Motorrad-Marken


Fahrbericht Yamaha TRX 850 von 1995

"Copy-Rider"

Yamahas neuster Sportler ist die TRX 850. 
Er ist feuerrot, und im filigranen Gitterrohrrahmen rumort ein 
Zweizylinder-Motor, der verdammt nach Ducati klingt. 
Müssen die Ducatisten nun zittern?

Text: Winni Scheibe
Fotos: Scheibe, Yamaha-Werk

 



(Foto: Werk)

Der Ideenreichtum kennt keine Grenzen. Mitte der 60er Jahre retteten Honda, Yamaha, Suzuki und Kawasaki den Motorradmarkt weltweit vorm sicheren Ende. Mit modernen, leistungsstarken Zweitakt- und Viertakt-Maschinen begann ein neues Motorradzeitalter. Motorräder waren plötzlich nicht mehr einfache "Transportmittel", sondern wurden zum Hobby,- Freizeit- Spaß- und Sportgefährt. Es dauerte nicht lange, und die Japaner waren überall Markführer. Um diese Position weiter auszubauen, vergrößerten die Asiaten ständig ihr Angebot. Mitte der siebziger Jahre brachten sie die Enduros, Anfang der achtziger Jahre die Soft-Chopper, Mitte der achtziger Jahre die Superbikes und vor vier Jahren die Naked-Bikes auf den Markt. Diesen Erfolg muss man neidlos anerkennen. Doch dabei sollte es nicht bleiben. Ohne Respekt vor einer altehrwürdigen amerikanischen Motorradmarke bauen die Japaner aber auch Chopper, die den Harleys verdammt ähnlich sehen. Harley-Davidson kann darüber nur lachen. Seit Jahren hat man bereits in jedem Herbst die gesamte Produktion für die darauf folgende Saison verkauft.

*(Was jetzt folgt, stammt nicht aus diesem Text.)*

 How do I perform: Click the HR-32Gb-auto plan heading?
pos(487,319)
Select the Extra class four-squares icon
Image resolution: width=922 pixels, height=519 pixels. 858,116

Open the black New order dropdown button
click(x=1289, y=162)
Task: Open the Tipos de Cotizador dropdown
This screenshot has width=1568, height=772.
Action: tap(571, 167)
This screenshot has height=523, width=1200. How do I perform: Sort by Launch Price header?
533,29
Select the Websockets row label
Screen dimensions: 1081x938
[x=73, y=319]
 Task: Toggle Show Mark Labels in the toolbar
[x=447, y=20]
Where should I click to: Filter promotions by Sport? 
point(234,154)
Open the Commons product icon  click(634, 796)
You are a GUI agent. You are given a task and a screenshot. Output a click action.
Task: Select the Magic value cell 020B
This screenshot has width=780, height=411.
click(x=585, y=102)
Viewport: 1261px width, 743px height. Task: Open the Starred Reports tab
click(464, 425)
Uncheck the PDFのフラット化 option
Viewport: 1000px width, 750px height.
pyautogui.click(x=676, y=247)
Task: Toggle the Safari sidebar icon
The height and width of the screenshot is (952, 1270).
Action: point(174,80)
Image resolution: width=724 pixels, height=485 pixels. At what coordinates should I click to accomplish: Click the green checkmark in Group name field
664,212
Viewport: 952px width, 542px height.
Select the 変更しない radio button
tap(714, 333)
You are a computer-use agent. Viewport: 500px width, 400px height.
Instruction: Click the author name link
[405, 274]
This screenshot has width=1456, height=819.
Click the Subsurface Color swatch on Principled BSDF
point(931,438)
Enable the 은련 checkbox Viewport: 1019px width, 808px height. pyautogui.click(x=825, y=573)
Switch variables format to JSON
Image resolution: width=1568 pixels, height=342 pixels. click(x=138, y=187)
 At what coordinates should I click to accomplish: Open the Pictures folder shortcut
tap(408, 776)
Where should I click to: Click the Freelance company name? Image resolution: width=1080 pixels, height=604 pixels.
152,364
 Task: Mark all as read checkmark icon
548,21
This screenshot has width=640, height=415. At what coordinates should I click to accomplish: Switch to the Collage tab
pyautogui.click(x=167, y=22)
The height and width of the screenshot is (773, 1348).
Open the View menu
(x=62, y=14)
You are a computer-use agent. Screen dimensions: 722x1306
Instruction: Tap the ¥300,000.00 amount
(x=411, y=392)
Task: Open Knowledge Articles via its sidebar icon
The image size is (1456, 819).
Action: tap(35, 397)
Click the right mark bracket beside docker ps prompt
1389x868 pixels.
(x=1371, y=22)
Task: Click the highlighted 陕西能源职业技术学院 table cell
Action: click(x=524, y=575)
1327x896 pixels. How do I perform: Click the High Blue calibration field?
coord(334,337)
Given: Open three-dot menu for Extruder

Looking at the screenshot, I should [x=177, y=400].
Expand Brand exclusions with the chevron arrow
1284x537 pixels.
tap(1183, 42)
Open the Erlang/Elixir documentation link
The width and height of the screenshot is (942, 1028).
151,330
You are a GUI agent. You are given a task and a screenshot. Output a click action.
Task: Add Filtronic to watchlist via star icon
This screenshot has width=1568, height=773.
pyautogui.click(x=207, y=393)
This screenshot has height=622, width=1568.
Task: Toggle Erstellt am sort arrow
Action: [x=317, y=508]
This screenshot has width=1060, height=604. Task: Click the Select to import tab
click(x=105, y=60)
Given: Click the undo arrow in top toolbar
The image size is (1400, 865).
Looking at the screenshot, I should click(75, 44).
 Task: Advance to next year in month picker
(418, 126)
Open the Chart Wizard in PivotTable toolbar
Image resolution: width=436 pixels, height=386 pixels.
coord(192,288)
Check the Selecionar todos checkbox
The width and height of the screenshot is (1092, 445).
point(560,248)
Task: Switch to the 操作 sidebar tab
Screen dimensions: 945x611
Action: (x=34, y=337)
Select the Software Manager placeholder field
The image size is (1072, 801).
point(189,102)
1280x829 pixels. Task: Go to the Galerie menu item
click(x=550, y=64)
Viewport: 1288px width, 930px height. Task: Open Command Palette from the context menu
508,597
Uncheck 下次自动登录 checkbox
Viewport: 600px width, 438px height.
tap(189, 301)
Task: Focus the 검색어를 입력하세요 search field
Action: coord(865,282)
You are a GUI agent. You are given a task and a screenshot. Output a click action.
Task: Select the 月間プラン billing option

Feuerrot und brandneu für die Saison 1996 ?
Yamaha TRX 850


Nun geht es der nächsten Traditionsmarke an den Kragen. Yamaha hat mit der neuen TRX 850 ein Zweizylinder-Sportbike auf den japanischen Markt gebracht, das einer Ducati nicht nur zum Verwechseln ähnlich sieht, sondern, man höre und staune, auch noch so klingen soll. Eine Meldung, die die Ducatisten in Aufruhr versetzen wird. Doch gemach, vorerst wird es den Poltergeist nur in Japan geben. Die Gründe sind einleuchtend: Durch eine neue Führerscheinregelung sind großvolumige Sportmaschinen stark im Kommen, japanische Biker bevorzugen immer mehr das Individuelle, und obendrein stehen sie auf europäische Produkte - auch wenn die Sachen nur so aussehen. Doch echt italienisch sind bei der TRX 850 tatsächlich die Vierkolben-Bremszangen von Brembo an der vorderen Doppelscheibenbremse. 



(Foto: Werk)


Beim Gitter-Rohrrahmen geben die Yamaha Techniker zwar den Blick nach Bologna zu, doch ganz gleich, ob Ducati Vorbild war oder nicht, wer heute ein leichtes, stabiles und kostengünstiges Chassis bauen will, kommt an diesem Bauprinzip nicht vorbei. Die Tage der Upside-down Gabel scheinen gezählt, vorne werkelt eine konventionelle Telegabel mit 41 mm Standrohrdurchmesser. Ein Zugeständnis an die Sportlichkeit sind die individuellen Abstimmmöglichkeiten der Federvorspannung und Dämpferzugstufe. Die Alu-Hinterradschwinge mit Umlenkhebel und das vielfach verstellbare Monofederbein darf in diesem Marktsegment als Standard betrachtet werden. Schick sind die Dreispeichen-Gussräder, auf die vorn 120/60 ZR 17 und hinten 160/60 ZR 17 Michelin Pneus montiert sind. Halbverkleidung, Tankform und Sitzbank kommen dafür dem Aussehen der Ducati 750 SS wieder sehr nahe.


270 Grad-Hubzapfen
(2 Fotos: Werk)


Doch bei aller Ducati-Frotzelei, beim Triebwerk hört der Spaß auf. Denn der Yamaha-Motor hängt weder in "V"-Form im Rahmen, noch werden die Ventile desmodromisch betätigt. Die Basis des TRX 850 Aggregates ist ein alter Bekannter von der TDM 850 und XTZ 750 Super Ténéré, doch für seine neue Aufgabe haben die Yamaha Leute mächtig tief in die Trickkiste gegriffen. Laufen bei Zweizylinder-Reihenmotoren normalerweise die Kolben im Gleichschritt rauf und runter (360 Grad), oder entgegengesetzt, einer rauf, einer runter (180 Grad), ist das beim TRX-Motor ganz anders. Damit der Motor einen ganz persönlichen Laufcharakter bekommt, wurden die Hubzapfen um 270 Grad versetzt, d.h. ist ein Kolben oben, befindet sich der andere gerade in der Mitte. Diese Konstruktion erfordert einen speziellen Zündversatz von 270, 450, 270 Grad. Und so zündet auch der Ducati V-Motor. So ein Zufall. Nicht zufällig ist die Klangähnlichkeit. Das war beabsichtigt. Schließlich will man den japanischen Bikern etwas europäisches Flair rüberbringen.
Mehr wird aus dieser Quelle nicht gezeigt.